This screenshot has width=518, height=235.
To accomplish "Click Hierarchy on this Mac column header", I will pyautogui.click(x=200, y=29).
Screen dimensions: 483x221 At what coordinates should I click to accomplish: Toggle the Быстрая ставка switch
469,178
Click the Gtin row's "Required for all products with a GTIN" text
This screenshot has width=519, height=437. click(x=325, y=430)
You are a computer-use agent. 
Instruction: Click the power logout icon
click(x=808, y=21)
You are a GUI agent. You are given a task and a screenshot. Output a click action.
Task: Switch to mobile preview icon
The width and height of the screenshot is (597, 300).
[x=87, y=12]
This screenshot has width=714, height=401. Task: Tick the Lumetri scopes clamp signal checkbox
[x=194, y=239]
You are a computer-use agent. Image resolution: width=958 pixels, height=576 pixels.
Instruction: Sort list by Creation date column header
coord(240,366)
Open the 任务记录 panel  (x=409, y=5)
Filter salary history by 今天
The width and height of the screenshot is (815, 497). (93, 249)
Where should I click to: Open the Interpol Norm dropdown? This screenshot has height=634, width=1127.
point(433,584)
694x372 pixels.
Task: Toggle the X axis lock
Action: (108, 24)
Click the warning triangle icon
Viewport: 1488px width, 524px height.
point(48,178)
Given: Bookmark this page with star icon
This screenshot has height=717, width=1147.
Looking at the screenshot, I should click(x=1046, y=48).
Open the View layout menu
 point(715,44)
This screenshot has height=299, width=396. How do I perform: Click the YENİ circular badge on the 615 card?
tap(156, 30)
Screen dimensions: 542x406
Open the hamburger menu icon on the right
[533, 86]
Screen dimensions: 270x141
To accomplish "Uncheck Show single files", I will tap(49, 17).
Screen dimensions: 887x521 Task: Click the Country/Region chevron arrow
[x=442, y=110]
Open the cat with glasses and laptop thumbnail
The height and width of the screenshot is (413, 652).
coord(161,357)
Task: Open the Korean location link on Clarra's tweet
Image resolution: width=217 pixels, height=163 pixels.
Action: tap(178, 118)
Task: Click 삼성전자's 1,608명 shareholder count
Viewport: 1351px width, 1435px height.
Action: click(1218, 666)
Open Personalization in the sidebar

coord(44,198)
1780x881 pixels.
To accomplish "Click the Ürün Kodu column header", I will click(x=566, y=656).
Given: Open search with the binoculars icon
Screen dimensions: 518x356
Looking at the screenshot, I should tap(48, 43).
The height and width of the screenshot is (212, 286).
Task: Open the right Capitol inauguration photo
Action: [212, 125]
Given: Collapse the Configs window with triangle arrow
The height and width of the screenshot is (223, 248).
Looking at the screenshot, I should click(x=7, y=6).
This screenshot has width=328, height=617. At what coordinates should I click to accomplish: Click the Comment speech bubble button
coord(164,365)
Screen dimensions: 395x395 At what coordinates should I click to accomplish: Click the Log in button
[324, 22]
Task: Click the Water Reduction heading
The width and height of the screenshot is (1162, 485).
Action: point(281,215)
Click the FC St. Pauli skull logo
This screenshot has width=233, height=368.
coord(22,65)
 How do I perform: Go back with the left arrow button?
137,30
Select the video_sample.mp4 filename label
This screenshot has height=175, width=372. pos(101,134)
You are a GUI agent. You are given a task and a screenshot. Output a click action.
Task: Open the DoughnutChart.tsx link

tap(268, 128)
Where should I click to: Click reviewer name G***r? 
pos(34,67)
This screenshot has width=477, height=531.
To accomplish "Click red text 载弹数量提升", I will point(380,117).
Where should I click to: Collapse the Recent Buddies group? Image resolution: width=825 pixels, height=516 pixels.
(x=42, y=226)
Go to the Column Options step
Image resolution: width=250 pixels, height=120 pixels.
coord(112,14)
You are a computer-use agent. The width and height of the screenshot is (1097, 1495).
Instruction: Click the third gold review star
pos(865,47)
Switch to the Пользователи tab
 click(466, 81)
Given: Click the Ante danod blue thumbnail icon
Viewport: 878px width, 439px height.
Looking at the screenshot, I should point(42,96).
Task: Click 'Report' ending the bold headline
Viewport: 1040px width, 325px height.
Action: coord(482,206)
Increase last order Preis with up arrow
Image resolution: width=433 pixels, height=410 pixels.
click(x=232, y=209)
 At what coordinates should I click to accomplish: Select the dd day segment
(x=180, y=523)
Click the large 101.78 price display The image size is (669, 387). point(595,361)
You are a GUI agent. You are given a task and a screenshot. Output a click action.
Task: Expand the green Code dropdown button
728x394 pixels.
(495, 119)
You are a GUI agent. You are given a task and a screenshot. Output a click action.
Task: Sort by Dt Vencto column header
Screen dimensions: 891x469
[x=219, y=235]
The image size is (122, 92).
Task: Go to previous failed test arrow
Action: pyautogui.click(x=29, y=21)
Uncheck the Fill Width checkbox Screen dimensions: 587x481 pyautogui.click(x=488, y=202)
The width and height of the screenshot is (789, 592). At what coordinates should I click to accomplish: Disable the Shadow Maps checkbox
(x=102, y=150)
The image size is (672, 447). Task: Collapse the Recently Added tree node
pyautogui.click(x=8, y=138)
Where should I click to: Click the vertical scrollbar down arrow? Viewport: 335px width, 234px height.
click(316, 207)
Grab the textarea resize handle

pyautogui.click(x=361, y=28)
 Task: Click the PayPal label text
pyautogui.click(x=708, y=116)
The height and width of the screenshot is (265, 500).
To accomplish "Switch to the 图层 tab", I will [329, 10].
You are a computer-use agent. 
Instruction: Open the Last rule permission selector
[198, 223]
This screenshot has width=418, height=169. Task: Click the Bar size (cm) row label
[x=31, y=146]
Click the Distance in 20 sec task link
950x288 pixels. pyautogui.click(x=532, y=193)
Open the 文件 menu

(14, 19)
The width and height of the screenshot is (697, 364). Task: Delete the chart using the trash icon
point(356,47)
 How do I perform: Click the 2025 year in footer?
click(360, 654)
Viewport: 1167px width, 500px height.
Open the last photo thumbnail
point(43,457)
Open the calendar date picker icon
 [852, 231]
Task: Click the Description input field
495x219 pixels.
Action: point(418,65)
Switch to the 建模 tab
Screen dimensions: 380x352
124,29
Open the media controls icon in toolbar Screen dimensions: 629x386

◆ ◆ ◆

# [Problem details]
The number of lines in the entries holding the word "Uncheck" is what is needed. Supply that number only.

# [Result of this exercise]
2